Output range, inclusive: from the line containing "Privatlivspolitik (723, 2566)" to the line containing "[button] (20, 58)". Restate those lines from the data below word for word and only those.

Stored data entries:
────────────────
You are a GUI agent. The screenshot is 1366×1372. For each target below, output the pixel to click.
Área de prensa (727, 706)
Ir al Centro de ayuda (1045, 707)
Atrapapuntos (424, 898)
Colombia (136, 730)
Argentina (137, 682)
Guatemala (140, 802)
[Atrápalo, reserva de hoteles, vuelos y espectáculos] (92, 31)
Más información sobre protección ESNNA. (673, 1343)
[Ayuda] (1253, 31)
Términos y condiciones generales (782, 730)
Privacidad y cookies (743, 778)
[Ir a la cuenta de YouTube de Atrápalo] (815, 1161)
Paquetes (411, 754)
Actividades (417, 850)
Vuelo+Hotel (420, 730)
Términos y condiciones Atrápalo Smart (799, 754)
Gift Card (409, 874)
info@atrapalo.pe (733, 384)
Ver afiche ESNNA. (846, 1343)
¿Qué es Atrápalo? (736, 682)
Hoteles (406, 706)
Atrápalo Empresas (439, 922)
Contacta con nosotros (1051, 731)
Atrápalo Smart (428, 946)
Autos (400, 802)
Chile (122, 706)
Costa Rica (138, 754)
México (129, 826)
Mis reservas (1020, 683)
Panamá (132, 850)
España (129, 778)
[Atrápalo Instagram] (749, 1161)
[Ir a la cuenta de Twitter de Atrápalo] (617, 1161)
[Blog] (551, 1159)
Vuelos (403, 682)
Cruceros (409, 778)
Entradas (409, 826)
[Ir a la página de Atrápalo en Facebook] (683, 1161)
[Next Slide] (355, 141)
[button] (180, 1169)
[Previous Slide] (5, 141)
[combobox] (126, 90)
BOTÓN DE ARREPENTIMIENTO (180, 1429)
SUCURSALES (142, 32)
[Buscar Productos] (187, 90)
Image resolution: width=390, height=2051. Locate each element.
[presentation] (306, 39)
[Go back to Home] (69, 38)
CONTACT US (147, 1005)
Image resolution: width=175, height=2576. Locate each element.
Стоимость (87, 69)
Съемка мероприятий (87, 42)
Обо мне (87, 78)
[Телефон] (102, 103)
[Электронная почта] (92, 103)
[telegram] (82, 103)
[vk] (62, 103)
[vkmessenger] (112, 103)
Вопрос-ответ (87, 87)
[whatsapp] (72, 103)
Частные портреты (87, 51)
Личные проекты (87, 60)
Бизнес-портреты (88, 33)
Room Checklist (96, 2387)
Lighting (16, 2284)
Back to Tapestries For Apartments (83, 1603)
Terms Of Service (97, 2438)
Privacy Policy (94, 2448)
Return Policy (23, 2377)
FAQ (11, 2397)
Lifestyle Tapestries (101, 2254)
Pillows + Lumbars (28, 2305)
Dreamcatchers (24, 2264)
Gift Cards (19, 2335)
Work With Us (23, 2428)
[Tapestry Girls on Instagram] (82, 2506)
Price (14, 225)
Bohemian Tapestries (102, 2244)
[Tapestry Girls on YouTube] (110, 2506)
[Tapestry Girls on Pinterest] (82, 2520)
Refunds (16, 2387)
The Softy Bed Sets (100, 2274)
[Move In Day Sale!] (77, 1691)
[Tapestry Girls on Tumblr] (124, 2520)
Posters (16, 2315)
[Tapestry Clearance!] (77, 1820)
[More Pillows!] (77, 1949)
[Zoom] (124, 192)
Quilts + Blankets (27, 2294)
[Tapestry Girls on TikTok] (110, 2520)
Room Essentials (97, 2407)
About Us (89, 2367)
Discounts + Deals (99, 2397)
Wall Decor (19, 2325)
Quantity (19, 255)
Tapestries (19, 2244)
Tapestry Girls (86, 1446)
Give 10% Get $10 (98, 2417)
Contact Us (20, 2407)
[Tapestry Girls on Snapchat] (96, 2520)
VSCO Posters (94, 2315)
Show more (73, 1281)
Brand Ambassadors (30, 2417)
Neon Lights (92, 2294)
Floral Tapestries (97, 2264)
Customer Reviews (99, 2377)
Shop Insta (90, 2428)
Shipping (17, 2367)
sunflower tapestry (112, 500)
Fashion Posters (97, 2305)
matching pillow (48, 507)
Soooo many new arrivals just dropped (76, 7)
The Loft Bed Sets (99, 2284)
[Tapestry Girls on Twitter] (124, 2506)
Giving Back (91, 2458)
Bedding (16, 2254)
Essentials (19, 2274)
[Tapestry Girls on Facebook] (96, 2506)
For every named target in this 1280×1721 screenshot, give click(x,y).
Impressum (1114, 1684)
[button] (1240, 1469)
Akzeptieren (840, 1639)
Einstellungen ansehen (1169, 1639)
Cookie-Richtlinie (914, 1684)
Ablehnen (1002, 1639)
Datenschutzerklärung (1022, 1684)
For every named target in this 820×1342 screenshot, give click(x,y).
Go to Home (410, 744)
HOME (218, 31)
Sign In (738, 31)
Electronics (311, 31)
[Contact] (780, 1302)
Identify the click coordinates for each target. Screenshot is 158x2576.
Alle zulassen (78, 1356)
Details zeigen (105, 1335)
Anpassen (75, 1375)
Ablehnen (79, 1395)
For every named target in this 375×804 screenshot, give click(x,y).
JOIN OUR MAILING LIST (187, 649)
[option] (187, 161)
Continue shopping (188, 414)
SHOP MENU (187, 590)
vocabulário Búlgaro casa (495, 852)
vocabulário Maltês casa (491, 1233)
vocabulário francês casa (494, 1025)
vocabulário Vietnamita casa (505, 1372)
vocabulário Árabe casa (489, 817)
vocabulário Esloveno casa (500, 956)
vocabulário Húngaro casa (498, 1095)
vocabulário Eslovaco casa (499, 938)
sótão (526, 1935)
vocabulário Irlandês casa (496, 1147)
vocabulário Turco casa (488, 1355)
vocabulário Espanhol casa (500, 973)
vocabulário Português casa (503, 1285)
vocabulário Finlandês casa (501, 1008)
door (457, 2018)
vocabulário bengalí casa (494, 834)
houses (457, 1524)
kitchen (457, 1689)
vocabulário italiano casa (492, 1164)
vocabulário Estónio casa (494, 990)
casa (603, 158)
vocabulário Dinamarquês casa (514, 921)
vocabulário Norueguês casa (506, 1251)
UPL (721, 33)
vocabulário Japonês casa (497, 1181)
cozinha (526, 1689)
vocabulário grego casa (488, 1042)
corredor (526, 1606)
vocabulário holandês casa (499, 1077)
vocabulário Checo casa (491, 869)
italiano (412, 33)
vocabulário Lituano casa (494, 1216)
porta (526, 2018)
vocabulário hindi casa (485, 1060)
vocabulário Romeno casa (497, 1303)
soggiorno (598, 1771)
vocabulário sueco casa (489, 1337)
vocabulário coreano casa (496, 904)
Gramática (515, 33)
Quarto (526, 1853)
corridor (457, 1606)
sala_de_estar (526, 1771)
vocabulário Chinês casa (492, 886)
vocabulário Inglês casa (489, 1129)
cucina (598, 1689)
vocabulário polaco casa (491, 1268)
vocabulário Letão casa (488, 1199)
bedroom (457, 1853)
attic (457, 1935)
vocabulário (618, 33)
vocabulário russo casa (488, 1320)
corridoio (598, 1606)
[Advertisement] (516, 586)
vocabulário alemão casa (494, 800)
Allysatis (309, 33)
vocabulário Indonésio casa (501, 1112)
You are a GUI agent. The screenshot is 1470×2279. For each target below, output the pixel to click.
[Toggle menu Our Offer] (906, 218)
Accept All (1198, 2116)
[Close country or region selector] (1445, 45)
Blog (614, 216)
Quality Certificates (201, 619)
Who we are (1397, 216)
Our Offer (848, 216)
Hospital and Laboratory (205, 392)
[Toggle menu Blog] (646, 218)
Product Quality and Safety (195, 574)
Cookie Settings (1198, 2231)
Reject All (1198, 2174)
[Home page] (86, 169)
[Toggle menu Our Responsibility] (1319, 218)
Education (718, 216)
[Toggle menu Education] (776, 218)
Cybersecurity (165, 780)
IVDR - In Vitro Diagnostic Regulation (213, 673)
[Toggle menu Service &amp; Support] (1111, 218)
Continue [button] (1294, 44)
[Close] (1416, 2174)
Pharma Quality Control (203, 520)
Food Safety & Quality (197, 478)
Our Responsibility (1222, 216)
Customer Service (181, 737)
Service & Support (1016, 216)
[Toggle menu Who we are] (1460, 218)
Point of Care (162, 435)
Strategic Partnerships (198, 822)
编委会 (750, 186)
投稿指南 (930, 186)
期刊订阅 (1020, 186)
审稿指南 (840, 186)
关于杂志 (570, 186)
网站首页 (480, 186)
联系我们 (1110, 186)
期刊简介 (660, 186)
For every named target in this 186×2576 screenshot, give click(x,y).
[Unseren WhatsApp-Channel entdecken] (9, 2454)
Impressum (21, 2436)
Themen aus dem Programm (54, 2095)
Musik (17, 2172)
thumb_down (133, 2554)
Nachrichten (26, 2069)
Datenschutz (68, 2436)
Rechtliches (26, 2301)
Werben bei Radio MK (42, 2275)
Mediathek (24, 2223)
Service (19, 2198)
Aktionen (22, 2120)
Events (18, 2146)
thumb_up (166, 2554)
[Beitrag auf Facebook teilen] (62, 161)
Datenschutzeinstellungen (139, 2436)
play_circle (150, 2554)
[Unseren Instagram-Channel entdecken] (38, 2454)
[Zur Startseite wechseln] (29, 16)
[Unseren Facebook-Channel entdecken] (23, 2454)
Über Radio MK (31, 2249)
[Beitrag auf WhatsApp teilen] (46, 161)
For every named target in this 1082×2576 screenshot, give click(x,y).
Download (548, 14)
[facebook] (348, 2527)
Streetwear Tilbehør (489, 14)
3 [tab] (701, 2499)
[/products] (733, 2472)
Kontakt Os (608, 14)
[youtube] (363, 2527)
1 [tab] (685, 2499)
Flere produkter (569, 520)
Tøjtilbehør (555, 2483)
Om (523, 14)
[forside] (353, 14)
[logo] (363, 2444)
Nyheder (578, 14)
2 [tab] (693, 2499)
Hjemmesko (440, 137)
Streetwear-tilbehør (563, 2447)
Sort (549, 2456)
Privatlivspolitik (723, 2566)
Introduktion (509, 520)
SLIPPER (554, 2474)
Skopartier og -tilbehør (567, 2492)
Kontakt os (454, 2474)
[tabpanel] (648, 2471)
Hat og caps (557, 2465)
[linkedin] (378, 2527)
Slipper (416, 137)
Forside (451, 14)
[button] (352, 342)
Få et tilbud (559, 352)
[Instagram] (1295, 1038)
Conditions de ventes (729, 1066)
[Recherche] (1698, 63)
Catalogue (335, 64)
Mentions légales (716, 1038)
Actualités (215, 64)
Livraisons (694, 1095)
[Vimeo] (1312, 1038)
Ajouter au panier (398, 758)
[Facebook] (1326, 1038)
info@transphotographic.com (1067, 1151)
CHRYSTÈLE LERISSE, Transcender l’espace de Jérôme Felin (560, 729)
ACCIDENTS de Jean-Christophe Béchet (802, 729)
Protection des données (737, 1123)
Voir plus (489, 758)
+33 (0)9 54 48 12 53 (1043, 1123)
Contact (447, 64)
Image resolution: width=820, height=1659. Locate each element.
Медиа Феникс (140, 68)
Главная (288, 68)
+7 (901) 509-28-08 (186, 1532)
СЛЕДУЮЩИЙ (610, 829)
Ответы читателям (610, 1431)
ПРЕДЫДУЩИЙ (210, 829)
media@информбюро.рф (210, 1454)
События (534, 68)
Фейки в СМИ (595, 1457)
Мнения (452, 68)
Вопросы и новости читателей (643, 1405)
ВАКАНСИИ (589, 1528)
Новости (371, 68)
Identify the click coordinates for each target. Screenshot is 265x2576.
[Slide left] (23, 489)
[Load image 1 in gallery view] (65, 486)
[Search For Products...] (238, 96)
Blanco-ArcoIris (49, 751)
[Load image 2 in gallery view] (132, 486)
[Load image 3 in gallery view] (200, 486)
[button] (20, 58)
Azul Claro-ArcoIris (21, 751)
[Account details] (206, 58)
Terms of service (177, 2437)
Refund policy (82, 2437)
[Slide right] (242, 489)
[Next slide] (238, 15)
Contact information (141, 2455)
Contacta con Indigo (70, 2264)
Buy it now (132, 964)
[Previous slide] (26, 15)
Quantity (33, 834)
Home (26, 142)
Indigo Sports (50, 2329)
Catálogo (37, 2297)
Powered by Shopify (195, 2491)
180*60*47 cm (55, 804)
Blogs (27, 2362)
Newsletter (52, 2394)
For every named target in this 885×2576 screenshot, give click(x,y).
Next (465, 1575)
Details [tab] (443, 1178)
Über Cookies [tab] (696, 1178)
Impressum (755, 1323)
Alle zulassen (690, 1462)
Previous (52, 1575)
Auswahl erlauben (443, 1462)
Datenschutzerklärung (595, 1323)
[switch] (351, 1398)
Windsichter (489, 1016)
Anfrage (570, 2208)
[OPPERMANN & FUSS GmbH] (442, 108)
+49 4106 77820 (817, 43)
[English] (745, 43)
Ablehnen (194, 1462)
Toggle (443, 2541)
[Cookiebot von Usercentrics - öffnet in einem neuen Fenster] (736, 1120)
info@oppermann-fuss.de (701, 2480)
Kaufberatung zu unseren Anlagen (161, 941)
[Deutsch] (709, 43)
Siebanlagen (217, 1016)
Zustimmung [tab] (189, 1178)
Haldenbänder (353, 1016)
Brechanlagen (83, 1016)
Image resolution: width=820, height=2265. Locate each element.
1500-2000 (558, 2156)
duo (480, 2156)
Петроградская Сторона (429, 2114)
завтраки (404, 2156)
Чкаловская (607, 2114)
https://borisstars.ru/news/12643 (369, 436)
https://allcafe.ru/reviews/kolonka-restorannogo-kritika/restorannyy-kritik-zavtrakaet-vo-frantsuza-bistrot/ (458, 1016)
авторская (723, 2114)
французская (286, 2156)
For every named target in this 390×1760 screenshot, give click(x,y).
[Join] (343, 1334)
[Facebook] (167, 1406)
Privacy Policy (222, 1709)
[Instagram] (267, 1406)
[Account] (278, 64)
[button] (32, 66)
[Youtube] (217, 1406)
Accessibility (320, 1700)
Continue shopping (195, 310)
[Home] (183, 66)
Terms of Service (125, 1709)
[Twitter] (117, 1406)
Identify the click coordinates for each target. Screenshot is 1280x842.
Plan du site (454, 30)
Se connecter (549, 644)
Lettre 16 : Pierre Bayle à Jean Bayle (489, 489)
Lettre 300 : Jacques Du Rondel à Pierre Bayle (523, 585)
────────────────
* [SOLVED EXERCISE]:
Privatlivspolitik (723, 2566)
Introduktion (509, 520)
SLIPPER (554, 2474)
Skopartier og -tilbehør (567, 2492)
Kontakt os (454, 2474)
[tabpanel] (648, 2471)
Hat og caps (557, 2465)
[linkedin] (378, 2527)
Slipper (416, 137)
Forside (451, 14)
[button] (352, 342)
Få et tilbud (559, 352)
[Instagram] (1295, 1038)
Conditions de ventes (729, 1066)
[Recherche] (1698, 63)
Catalogue (335, 64)
Mentions légales (716, 1038)
Actualités (215, 64)
Livraisons (694, 1095)
[Vimeo] (1312, 1038)
Ajouter au panier (398, 758)
[Facebook] (1326, 1038)
info@transphotographic.com (1067, 1151)
CHRYSTÈLE LERISSE, Transcender l’espace de Jérôme Felin (560, 729)
ACCIDENTS de Jean-Christophe Béchet (802, 729)
Protection des données (737, 1123)
Voir plus (489, 758)
+33 (0)9 54 48 12 53 (1043, 1123)
Contact (447, 64)
Image resolution: width=820, height=1659. Locate each element.
Медиа Феникс (140, 68)
Главная (288, 68)
+7 (901) 509-28-08 (186, 1532)
СЛЕДУЮЩИЙ (610, 829)
Ответы читателям (610, 1431)
ПРЕДЫДУЩИЙ (210, 829)
media@информбюро.рф (210, 1454)
События (534, 68)
Фейки в СМИ (595, 1457)
Мнения (452, 68)
Вопросы и новости читателей (643, 1405)
ВАКАНСИИ (589, 1528)
Новости (371, 68)
Identify the click coordinates for each target. Screenshot is 265x2576.
[Slide left] (23, 489)
[Load image 1 in gallery view] (65, 486)
[Search For Products...] (238, 96)
Blanco-ArcoIris (49, 751)
[Load image 2 in gallery view] (132, 486)
[Load image 3 in gallery view] (200, 486)
[button] (20, 58)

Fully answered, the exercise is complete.